The problem: Look for the string "agent" in the data below, and copy each line that holds it.

Exercise material:
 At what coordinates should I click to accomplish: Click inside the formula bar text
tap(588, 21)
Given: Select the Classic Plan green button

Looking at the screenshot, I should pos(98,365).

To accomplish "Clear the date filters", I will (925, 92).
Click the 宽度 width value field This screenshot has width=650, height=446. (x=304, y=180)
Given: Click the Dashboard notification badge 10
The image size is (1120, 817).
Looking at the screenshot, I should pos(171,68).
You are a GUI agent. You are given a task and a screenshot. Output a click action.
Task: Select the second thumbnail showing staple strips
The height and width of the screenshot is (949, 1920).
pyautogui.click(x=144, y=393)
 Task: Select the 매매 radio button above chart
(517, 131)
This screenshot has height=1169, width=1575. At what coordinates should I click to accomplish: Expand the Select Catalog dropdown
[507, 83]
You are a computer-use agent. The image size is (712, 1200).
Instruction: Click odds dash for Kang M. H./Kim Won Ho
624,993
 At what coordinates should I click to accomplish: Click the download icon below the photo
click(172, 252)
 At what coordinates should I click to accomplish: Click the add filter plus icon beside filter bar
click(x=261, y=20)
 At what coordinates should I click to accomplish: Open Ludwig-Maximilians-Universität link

Finished task:
You are a GUI agent. You are given a task and a screenshot. Output a click action.
You are a computer-use agent. The image size is (712, 1200).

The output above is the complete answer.